I've been swiping a lot for the last 10 minutes and I'm not sure how much it's learning. I have some feedback.
- I have never liked or clicked a biography but it keeps suggesting vast amounts of those
- It does not seem to update the score based on clicking vs liking vs doing both. I would assume clicking is a solid form of engagement that should be taken into consideration
- It would be interesting to see some stats. I have no idea how many articles i've scrolled through or the actual time spent on liked vs disliked article previews. If you can add such insight it would be interesting
- A negative feedback mechanism would be interesting as well. There is no way to signal whether I'm just neutral towards something (and swipe through) or actively negative about it (which is a form of engagement the doomscroll would actually use to show me such content once in a while)
- since this website has already shown me multiple pages about things I'm learning about thanks through it, it might benefit from a "share" button (another engagement signal) as HN folks are likely to want to share on HN things they've just learned
- Would you be willing to make the experiment open source?
It was timewasting or avoidant behavior for sure, and often described negatively. But at least you were learning something.
Silicon Valley then spent the next few decades trying to understand that behavior so they could isolate it, strip all positive value out of it, and make it highly profitable.
You need to like them to update the weights of the algo, it works well
Update, it does not run properly in Firefox on iOS. After it has loaded to 100%, the site refreshes.
Coincidence?! Yeah, probably.
It's kind of like the opposite to my Wikipedia project Redactle.net which takes a lot of effort.
OP, since you're encountering load issues I would suggest narrowing your corpus to Wikipedia vital level 3 and caching all the content since it's only 1000 articles.

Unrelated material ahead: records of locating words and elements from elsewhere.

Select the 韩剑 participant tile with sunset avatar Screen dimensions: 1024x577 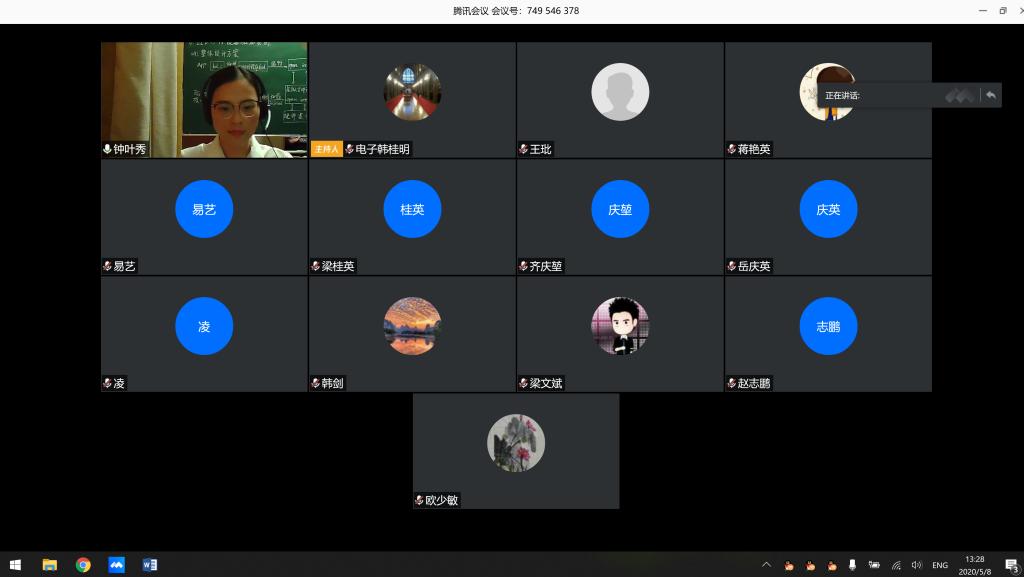(x=412, y=333)
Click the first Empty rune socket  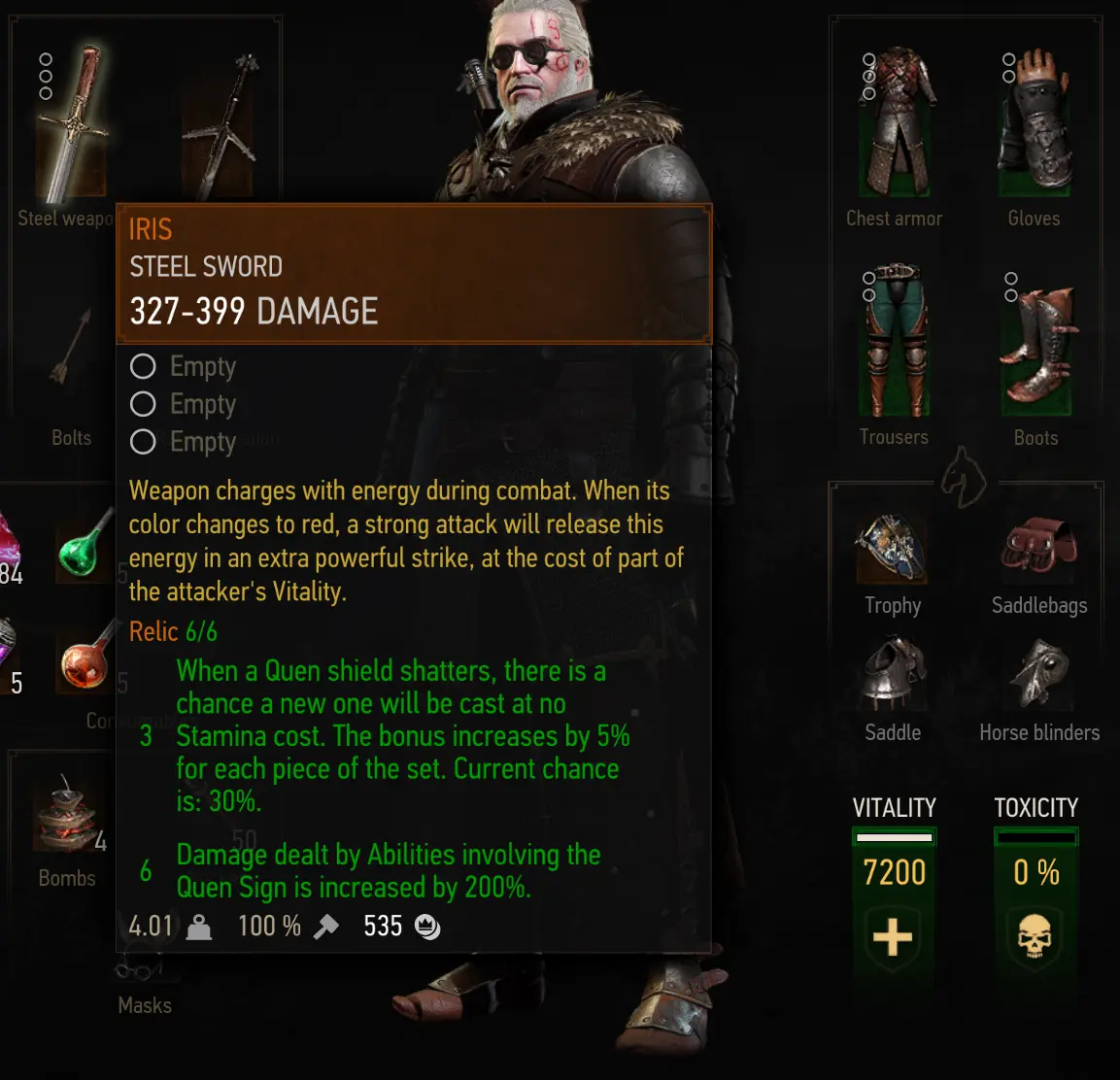coord(143,366)
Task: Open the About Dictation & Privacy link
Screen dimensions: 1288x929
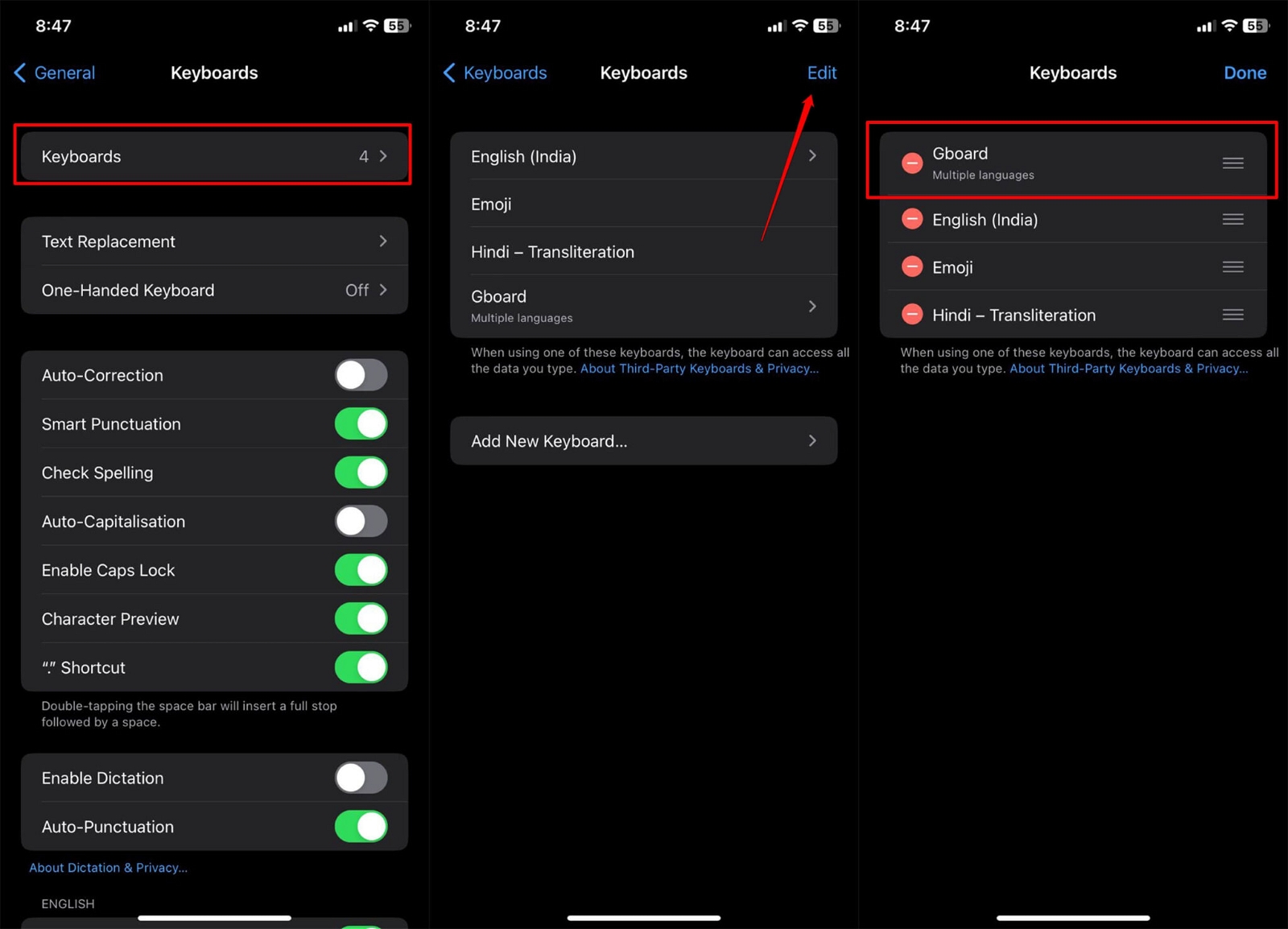Action: point(108,868)
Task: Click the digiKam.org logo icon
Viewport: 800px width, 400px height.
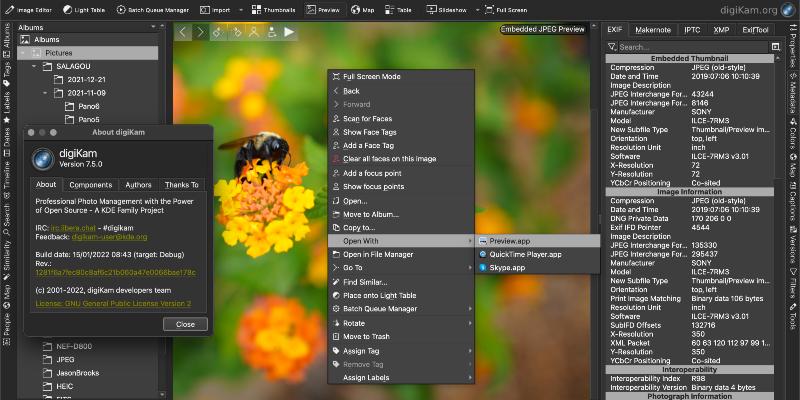Action: point(790,10)
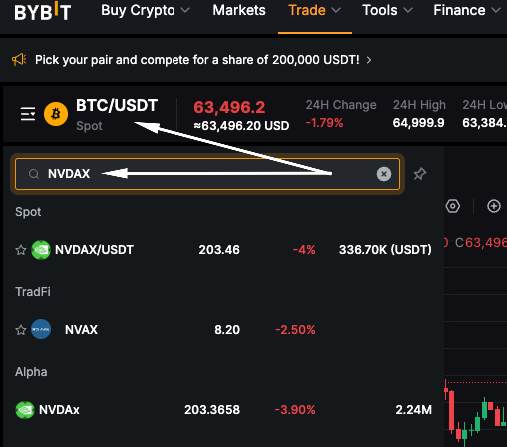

Should be: Please only continue if you're not at work.
Yeah, it got really sticky real fast. From the random (?) selection it starts off where I couldn't recognize anything but popular TV shows, it immediately over-indexed on that content and I had to fight for my life to see anything else in the feed that I would recognize and consider a good algorithmic pick for my interests.
Which is brilliant, because Instagram has the same issue for me - absolute metric tons of garbage and whenever there is a gem in that landfill of a feed that I interact with positively, it's nothing but more of that on my feed for weeks until I grow sick of that given thing. In conclusion, Instagram could have used this 30 line algorithm and I'd have the same exact experience when using it.
Algorithmic feeds are obviously problematic for turning several generations into lobotomized zombies, but they are also just not very good at nuance, so it is not even a case of something that's bad for you but it just feels so good. It's just something that's bad, but is able to penetrate the very low defenses in human psychology for resisting addiction and short-term gratification and there is no incentive to improve them for the sake of the user as long as they work for the advertisers.
But then I look at the comments, and it really looks like some people want this.
Now I'm depressed.
DuckDB loaded in the browser via WebAssembly and Parquet files in S3.
Please consider taking an hour and push this to a Github with quick readme. Scientists and developers would get it. We have been building a torrent-based alternative to Youtube for a few years. Not many knowledge out there around operational frontpage algorithm.
I easily have over 100 tabs of wikipedia open at any one time, reading about the most random stuff ever. I'm the guy who will unironically look up the food I'm eating on wikipedia while I'm eating it.
No need to try to make it "doomscrollable" when it's already got me by the balls.
I gave up after about a minute.
And a plug for my own (fiendishly difficult) Wikipedia-based game:
The difference is just that this web page shows you how much data it transfers instead of doing it in the background.